They're all interconnected, of course. And the artists featured in these exhibits, many of them based right here in metro Phoenix, do a brilliant job of making that clear. For starters, there's Emily Ritter, whose sculptures imagine a future filled with mutant plants spawned by environmental degradation.
Here's a look at where you can enjoy their work around town this month.
'In the Absence of Color'Bentley Gallery
215 East Grant Street
See how 10 artists work in the absence of color, using variations of black and white as they explore themes such as the gap between the conscious and unconscious, sacred burial rituals, and biomorphic forms. The exhibition includes Denise Yaghmourian’s Bunny Rabbit created with black acrylic paint dripped onto white canvas, and Brian David Griffith’s Liminal 1510 created with carbon pigment from accumulated smoke on paper. The exhibit continues at Bentley Gallery through July 13. Admission is free.
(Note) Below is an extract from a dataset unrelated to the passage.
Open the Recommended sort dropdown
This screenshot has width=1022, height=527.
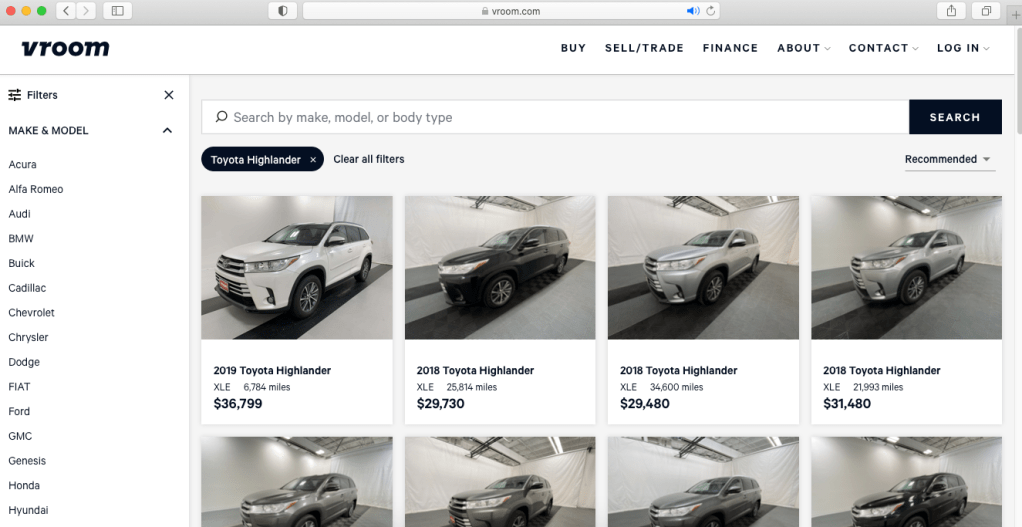point(948,159)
'Petrichor'Mesa Contemporary Arts Museum
1 East Main Street, Mesa
Los Angeles artist Esau Andrews was born and raised in Mesa, so his paintings are tinged with surrealism and reflect a deep connection to desert life, plus a childhood spent steeped in pop culture. The exhibit includes an entire wall of skate decks featuring Andrews' designs, a gallery wall transformed into a mural of hybridized animals, a display case filled with Andrews’ illustration work, and a wall with sketches that illuminate his artistic process. The exhibit continues at MCA Museum through August 4. Museum admission is free.
'Clayblazers'ASU Art Museum
51 East 10th Street, Tempe
See close to 100 ceramic works created by women artists working in the mid-20th century in ASU Art Museum’s “Clayblazers: Women Artists of the ‘50s, ‘60s and 70s.” The exhibit highlights the diverse styles, materials, and themes embraced by nearly 50 artists – including Ruth Duckworth, Viola Frey, Toshiko Takaezu, and Patti Warashina. The exhibit runs through August 17. Admission is free.
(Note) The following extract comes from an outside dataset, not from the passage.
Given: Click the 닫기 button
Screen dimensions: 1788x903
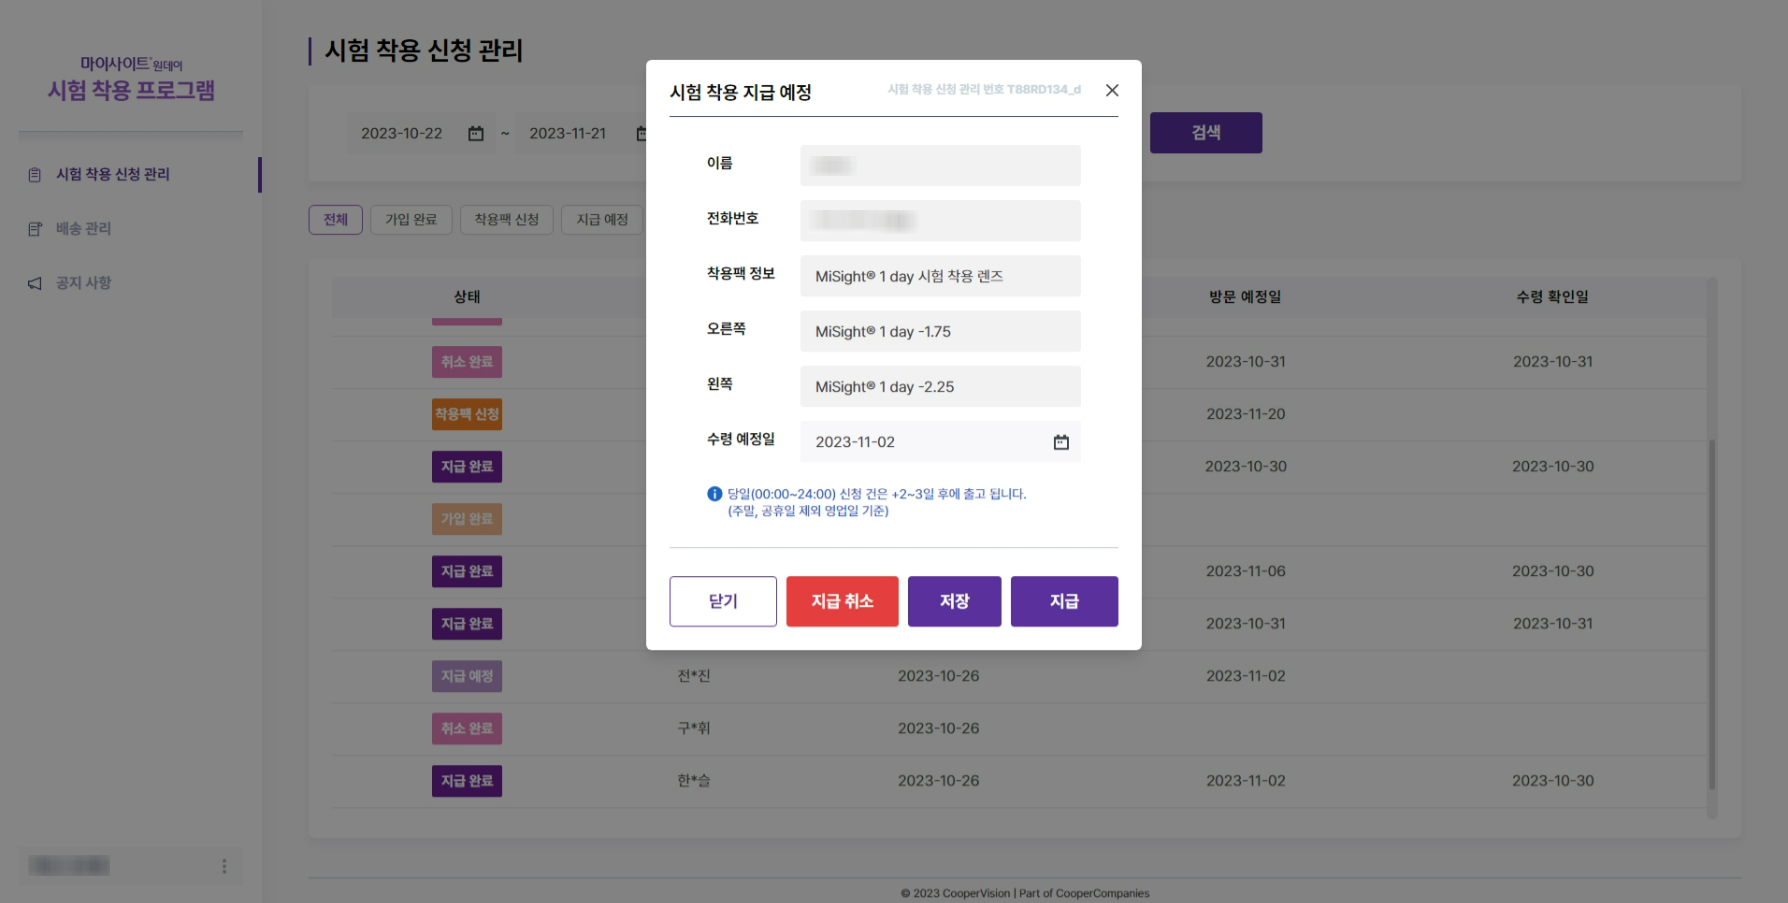Looking at the screenshot, I should click(722, 601).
'Water'The Gallery at Tempe Center for the Arts
700 West Rio Salado Parkway, Tempe
Three ironing boards painted with desert mirage imagery by Laura Spalding Best form a triptych on the back wall at The Gallery at TCA, where the “Water” exhibit explores water from multiple perspectives including history, mythology, sustainability, and more. Nearby, Kendra Sollars’ video installation contrasts serene, balletic underwater movements with a forceful plunge into deep waters. The exhibit features 10 artists, including three who will be working in gallery studio spaces through August 3. The exhibit runs through August 31, and admission is free.
2301 North Central Avenue
There’s a dark history behind the brightly colored textiles on view in “Color Riot! How Color Changed Navajo History” at the Heard Museum, which makes seeing these works even more meaningful. They were created after the U.S. deported Navajos from their lands in 1864, imprisoning them in the Bosque Redondo before allowing them to return years later to lands located in what’s now Arizona and New Mexico. Weavers encountered new materials and techniques, which influenced their own designs. The exhibit continues through September 2. Museum admission is $18 for adults.
'Desert Transcendentalist'Phoenix Art Museum
1625 North Central Avenue
Here in the Southwest, we tend to think of Georgia O’Keefe when it comes to American Modernism. But the artist Agnes Pelton made significant contributions as well, which are reflected in more than three dozen works featured in “Agnes Pelton: Desert Transcendentalist” at the Phoenix Art Museum. The exhibit explores Pelton’s fascination with transcendentalism, and traces the evolution of her work using a fascinating timeline and displays of books and other materials that influenced her work. The exhibit will travel to the Whitney Museum of American Art in New York, and other sites, after closing here on September 8. Museum admission is $23 for adults.
'Mutual Reality'Scottsdale Museum of Contemporary Art
7374 East Second Street
It’s difficult to know how history will judge the current interface of art with technology, or the emphasis in some quarters on art as interactive entertainment. But there’s no denying that artists are engaging with technology to intriguing effect, as evidenced by the works featured in “Mutual Reality: Art on the Edge of Technology” at SMoCA, which includes works by nine emerging and pioneering artists working with everything from tape to virtual reality technology. Featured artists include Marpi, Aakash Nihalani, and Purring Tiger. The exhibit continues through October 6, and museum admission is $10 for adults.